• Given data:
┄┄┄┄┄┄
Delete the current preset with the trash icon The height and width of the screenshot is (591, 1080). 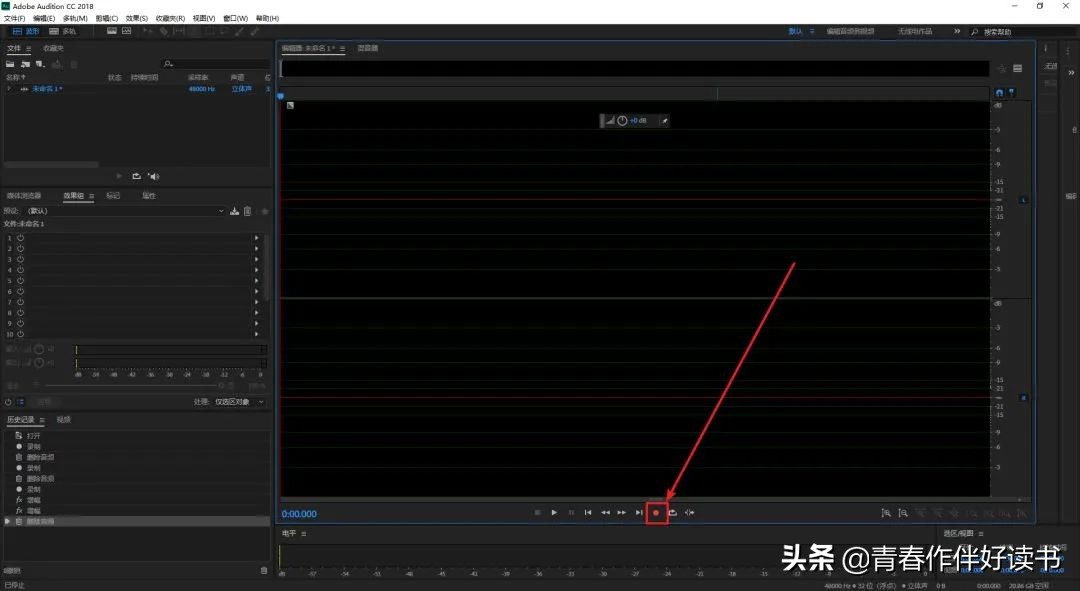[247, 211]
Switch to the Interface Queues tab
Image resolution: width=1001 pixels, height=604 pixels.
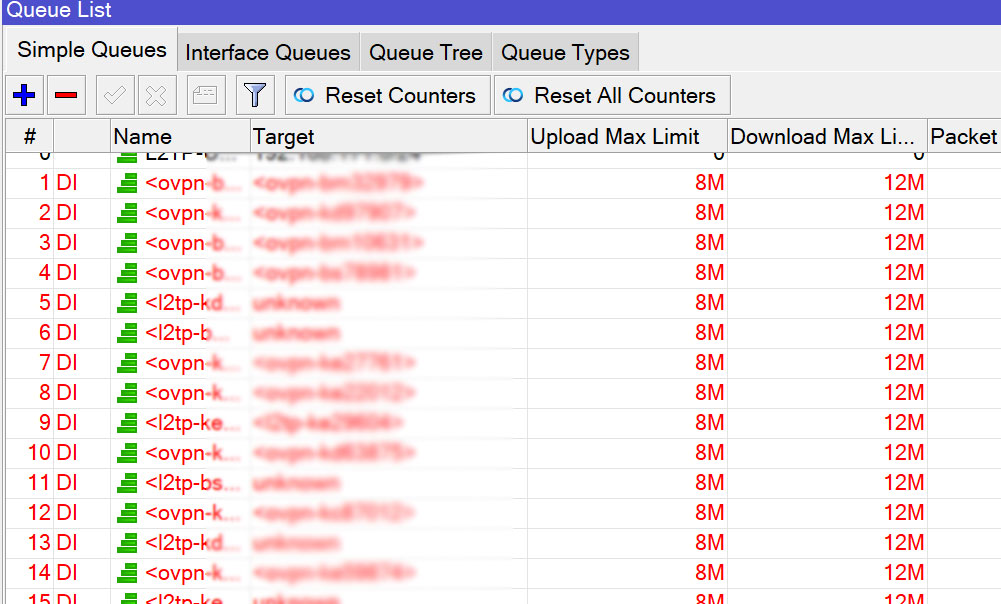[267, 51]
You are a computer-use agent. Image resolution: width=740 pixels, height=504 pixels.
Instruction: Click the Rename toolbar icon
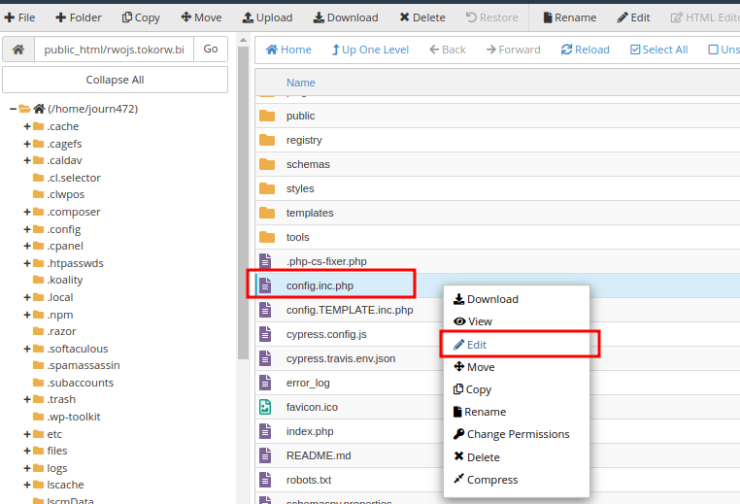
┄┄┄┄┄┄
• Aim of the task: Your reply should consist solely of the lines from the line containing "Image resolution: width=1001" through the last line of the listing, unchanged and free of pictures.

• Solution to the problem:
Image resolution: width=1001 pixels, height=604 pixels.
[267, 51]
You are a computer-use agent. Image resolution: width=740 pixels, height=504 pixels.
Instruction: Click the Rename toolbar icon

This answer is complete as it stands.